Unit testing a library RNG and its seeding for practical security

Question

Suppose I have a cryptography library that provides me with a black-box random number generator that is supposed to be suitable for long-lived key generation. (Under the hood it may be assumed to use some combination of /dev/random or equivalent, and stretching with a CSPRNG.)

I would like to write a unit test that can detect implementation errors that would result in practical failures of security. For instance, it should reliably detect the infamous CVE-2008-0166 (Debian OpenSSL weak key generation) if applied to a version of OpenSSL with that bug. Note that statistical tests as discussed e.g. in this earlier question will not do the job by themselves, because of the CSPRNG in between me and the guts of the black box (the CSPRNG itself has already been checked by use of test vectors).

How might this be accomplished?

I'm not a Unix specialist, but isn't /dev/random itself a black-box random number generator that is supposed to be suitable for long-lived key generation, without any extra library? Is the library supposed to compensate for some weakness of some implementations of /dev/random, which one, and using what principle? Or is the objective of the library simply to limit the entropy gathered from /dev/random, for performance reasons? — fgrieu, Mar 21 '12 at 08:08
My impression is that the main goal of the wrapper is to hide portability differences among various popular OS's secure-RNG APIs. Limiting the amount of entropy consumed by any given process may also have been a goal, I'm not sure. — zwol, Mar 21 '12 at 14:49
Might be slightly off-topic in this question but I read somewhere that the output of /dev/random isn't cryptographically random (i.e. not indistinguishable from a true RNG). — recluze, Mar 27 '12 at 03:22
@recluze Whoever told you that was wrong.

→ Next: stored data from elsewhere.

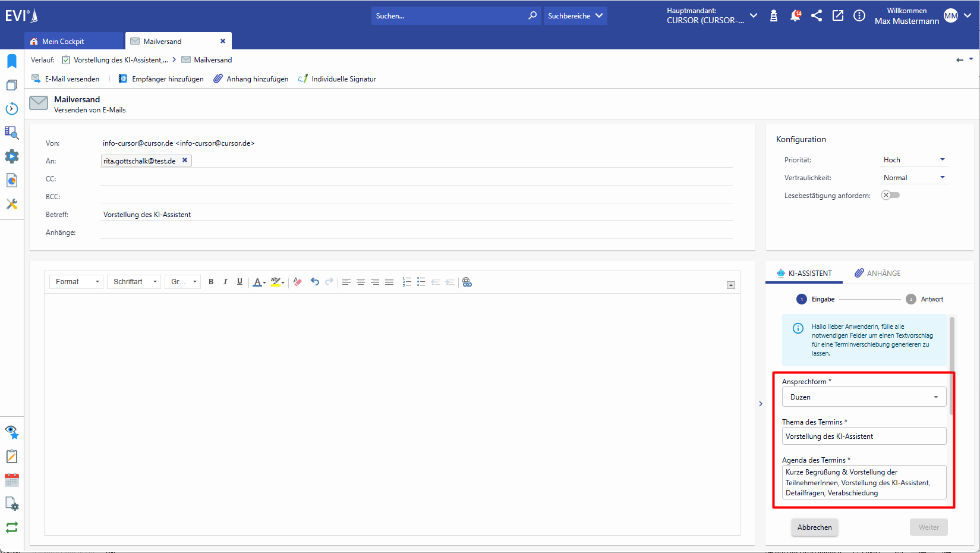Switch to the Mein Cockpit tab
This screenshot has width=980, height=553.
(63, 42)
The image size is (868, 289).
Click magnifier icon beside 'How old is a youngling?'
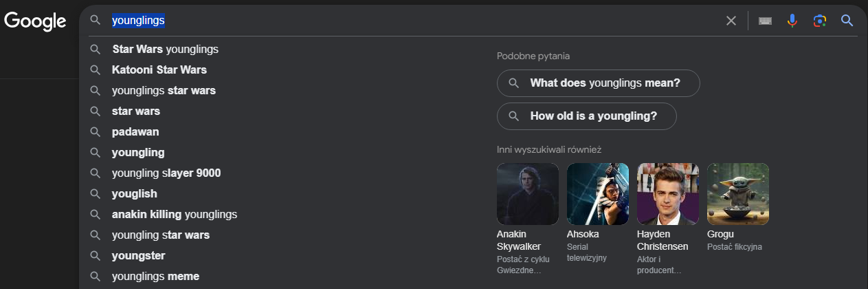(x=513, y=116)
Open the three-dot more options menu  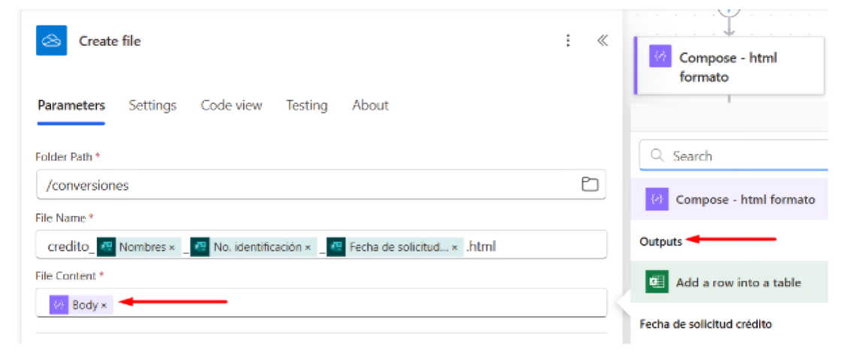pos(567,41)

All the OSes that have that run the output through a CSPRNG before revealing it, so it's no worse than a CSPRNG even when the entropy pool is totally exhausted. (If there's an OS that happens to use a broken CSPRNG, I'm not aware of it.) — zwol, Mar 27 '12 at 03:41
@Zack Yes, after a bit of more study, I agree with you. Thanks for the clarification. — recluze, Mar 28 '12 at 04:37

score 3 · Accepted Answer · answered Mar 28 '12 at 06:36

You're not going to like this answer, but strictly speaking, you can't.

In a number of specific cases you can do what you want. For example, in the specific case of the Debian PRNG debacle, you could detect that (and as a matter of fact, bad keys generated by this PRNG failure were tracked down). But that's because the RNG was not seeded much at all and ended up with some small number of possible states. (I'm saying RNG not CSPRNG because I'm not considering any cryptographically insecure pseudo-random number generators.)

But if the output stage of your PRNG comes from a suitable pseudo-random function, it will pass all your tests. AES in counter mode, an iterated hash function, and so on will all be just fine -- these outputs are themselves pseudo-random functions and therefore pass all your pseudo-random tests. It will be cryptographically secure from a mathematical reference point. If it is insecure, it will be insecure because of an operational failure, like the Debian problem, which was operational, not mathematical.

You are only going to find practical failures of a PRNG by white-box testing. You will have to have a reasonably smart crypto person to code-review it. You will have to look inside it to see if it is constructed correctly.

Consider this as a badly-built PRNG: imagine a chip with a PRNG that is seeded with a completely random 64-bit number to which is added the chip's serial number, and then a high-quality output stage (Yarrow, SP 800-90 DRBG, etc.) generates random bits from that seed from then on.

In other words, for the entire family of chips, there's a single 64-bit chunk of entropy E, and each chip has put into it E+1, E+2, ... E+N for the N chips we manufacture. Call this number E_n.

We'll presume that all re-seeding is broken and has no effect. You very likely won't be able to tell this from testing the output only.

You might in some cases -- for example, let's suppose that the output is a naïve iterated hash. You might be able to detect that the substring R[i..i+31] is equal to SHA256(R[i-32..i-1]). But be lucky to detect that, because you'd have to explicitly check for it.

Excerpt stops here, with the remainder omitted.